Klestadt shared his daughter's story and case. His attorney, Gary Mayerson, also shared some tips for parents on how to fight back against bullying.

Here are Mayerson's tips for parents to fight bullying:

Most states have now adopted anti-bullying statutes. Bullying normally involves multiple instances of physical and/or psychological abuse and can happen in the classroom, bathroom, recess, on the bus or on the internet. Statistically, “special needs” students with Individualized Education Programs (IEP) are nearly 4x as likely to be bullied than typically developing students.

Tips for parents who believe their child is being bullied:

  • Don’t wait for a bullying situation to get better on its own — early intervention is key.
  • Investigate the facts quickly. Ask your child questions, take photos if there is visible evidence, write everything down, inform their counselor/therapist (if applicable).
  • Let your child know that you are proud of them for informing you (i.e. it’s not their fault they are being bullied).
  • Speak with your child’s teacher and consider speaking with the classroom aide or other teachers. Are other students being bullied?
  • Make an appointment with the principal if necessary. Request “incident reports” and don’t take “no” for an answer (make sure all communication is in writing).
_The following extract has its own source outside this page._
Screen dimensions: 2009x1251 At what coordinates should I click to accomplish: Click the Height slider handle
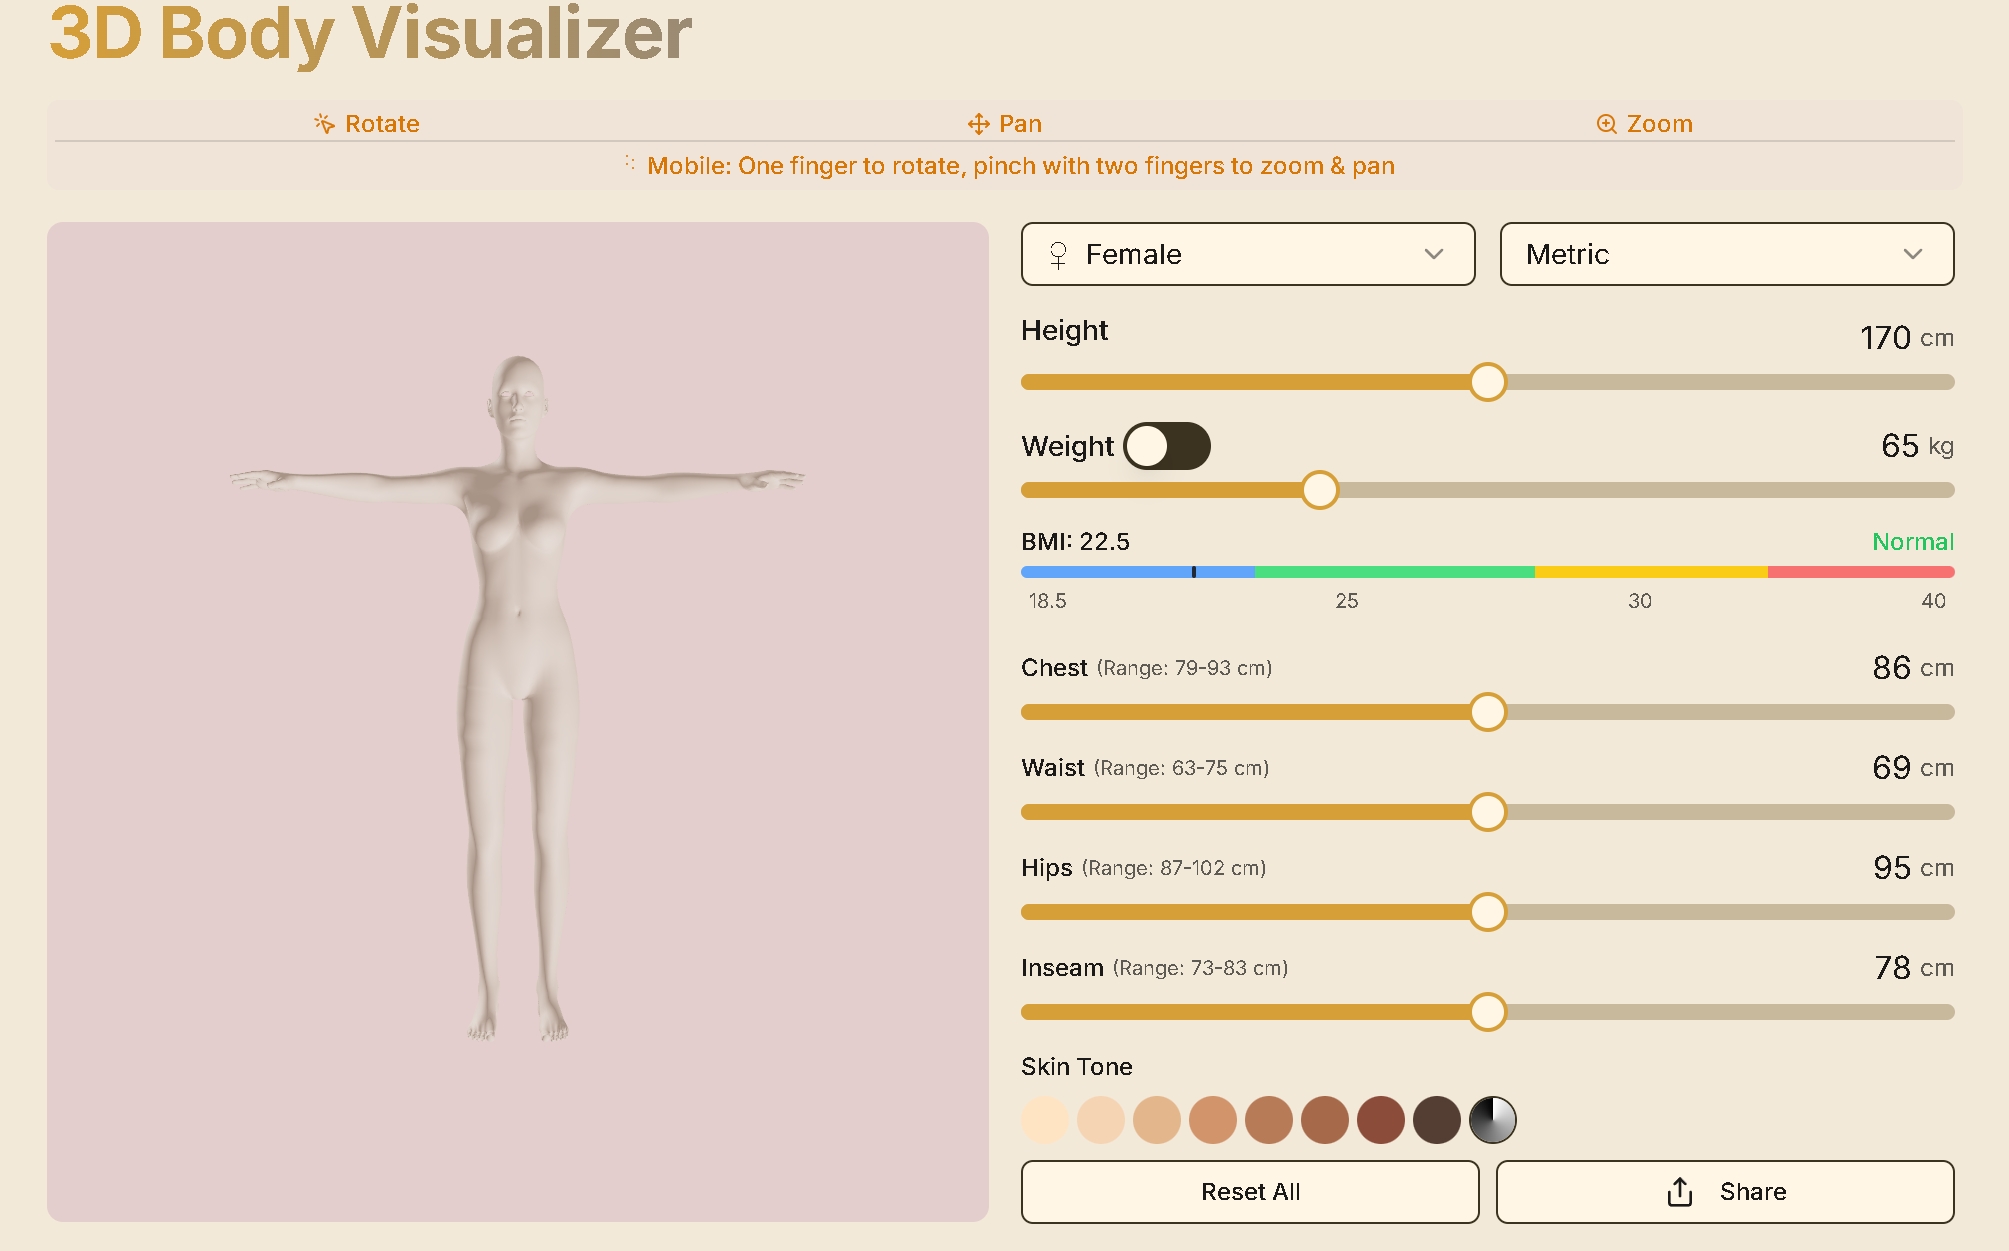[1487, 381]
Tips for parents whose child IS being bullied:

  • Press the school district for a plan of remediation.
  • If your child has an IEP, consider developing and implementing an “anti-bullying” plan within the four corners of your child’s IEP.
  • The bully should suffer consequences — NOT the victim (e.g. the bully should be moved into another classroom or school, not the victim).
  • If all efforts at an amicable resolution fail, consult with legal counsel.